Prefix for a protein product translation derived from an NM_ mRNA record in NCBI's RefSeq database.

XM_ prefix

Prefix for a computationally predicted mRNA sequence model.

XP_ prefix

Prefix for a computationally predicted protein product translated from an XM_ mRNA record.

Conserved Domains

Functional regions within a protein sequence that are often maintained across different species, indicating specific biological roles.

Structure database (MMDB)

A database containing experimentally determined 3D protein structures (e.g., from X-ray crystallography or NMR).

Tissue Expression section

A section in gene records providing data on where and how much a gene is expressed across various tissues.

GTEx (Genotype-Tissue Expression) project

A large-scale project that provides baseline gene expression levels across dozens of normal human tissues.

TPM (Transcripts Per Million)

A normalized unit used to measure gene expression levels, allowing for comparison between different tissues or samples.

gDNA PCR

Polymerase Chain Reaction designed to amplify a specific region of genomic DNA.

Target Amplicon

The specific region of DNA that is intended to be amplified by PCR.

Forward Primer (Fw)

A short, synthetic oligonucleotide designed to bind to the upstream exon of a target sequence for PCR amplification.

Reverse Primer (Rv)

A short, synthetic oligonucleotide designed to bind to the downstream exon on the sense strand of a target sequence, and whose reverse complement forms the actual primer for PCR amplification.

Reverse-complement

The sequence derived by reversing a DNA strand's sequence and then complementing each base (A with T, G with C); essential for designing reverse primers.

Primer Length

The number of nucleotides in a primer, ideally between 18-22 base pairs.

GC Content

The percentage of Guanine and Cytosine bases in a DNA sequence, an important factor for primer melting temperature (ideal 40-60%).

Melting Temperature (Tm)

The temperature at which half of the DNA strands in a double helix denature into single strands; a critical property for primer annealing (ideal within 5°C MAX, 2°C Optimal difference between primers).

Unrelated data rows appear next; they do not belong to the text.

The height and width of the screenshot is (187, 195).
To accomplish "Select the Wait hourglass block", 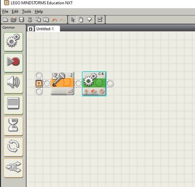I will (13, 126).
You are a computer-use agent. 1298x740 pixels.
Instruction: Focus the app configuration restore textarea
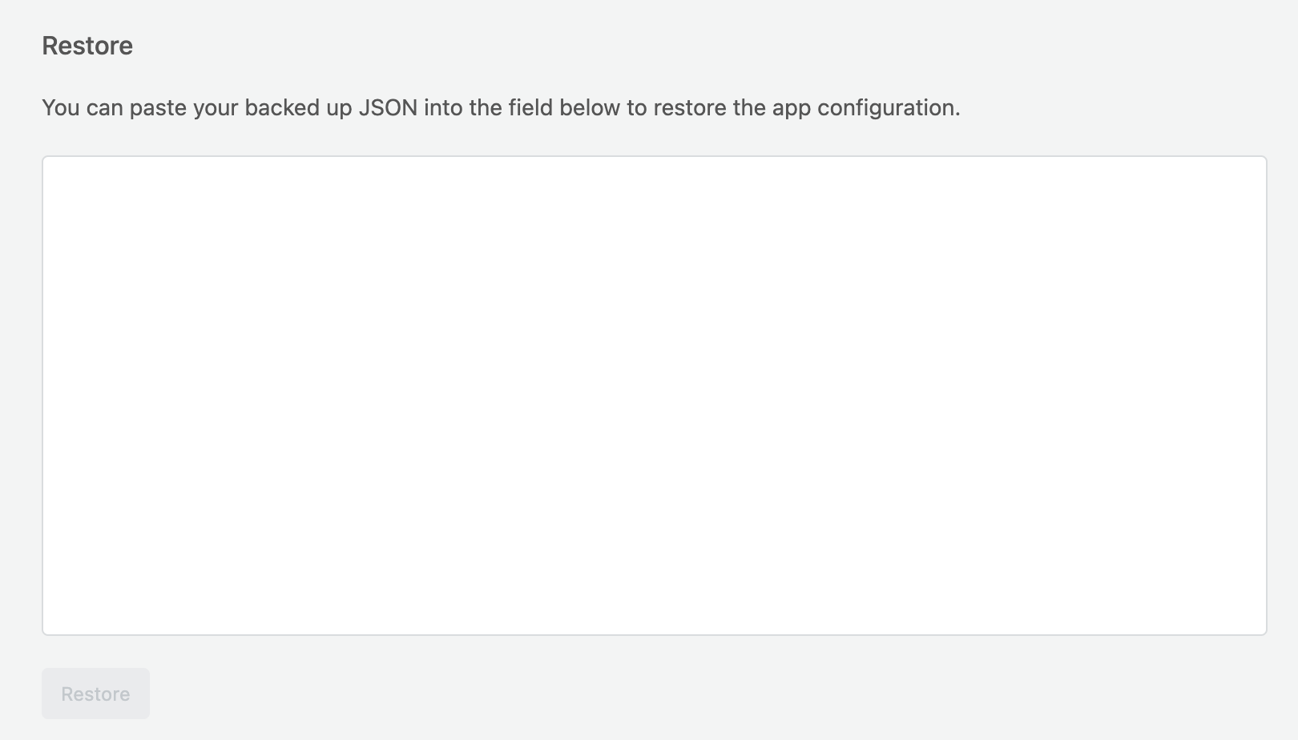pyautogui.click(x=654, y=396)
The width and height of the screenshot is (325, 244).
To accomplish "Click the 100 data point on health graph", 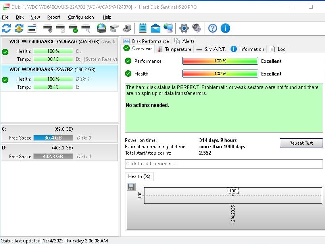I will pos(233,195).
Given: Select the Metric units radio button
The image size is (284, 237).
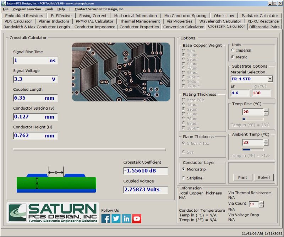Looking at the screenshot, I should pos(233,57).
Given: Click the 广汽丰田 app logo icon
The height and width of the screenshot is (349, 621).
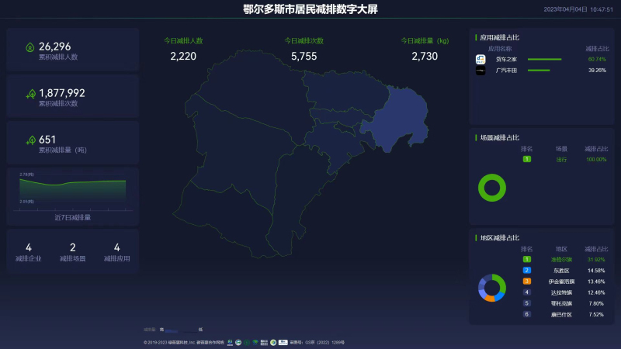Looking at the screenshot, I should tap(480, 70).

Secondary Structures (Primer)

Unintended structures like hairpins that a single primer molecule can form, potentially preventing it from binding to its target DNA.

ΔG (Gibbs Free Energy)

A thermodynamic value indicating the stability of a secondary structure; a more negative value suggests a more stable and potentially problematic structure.

Primer-Dimer Formation

The undesirable binding of a forward primer to a reverse primer (or two of the same primer) instead of the target DNA, which can inhibit PCR efficiency.

Amplicon Size

The total length in base pairs of the DNA product amplified by a primer pair in PCR.

Agarose Gel Electrophoresis

A laboratory technique used to separate DNA fragments by size, typically for visualizing PCR products.

Target Coordinates

Specific base pair numbers entered into primer design software (like Primer3Plus) to define the region of the sequence from which primers should amplify.

Specificity Check

A process or software feature that verifies if primers are predicted to bind only to the intended target region and not to other non-specific locations in the genome.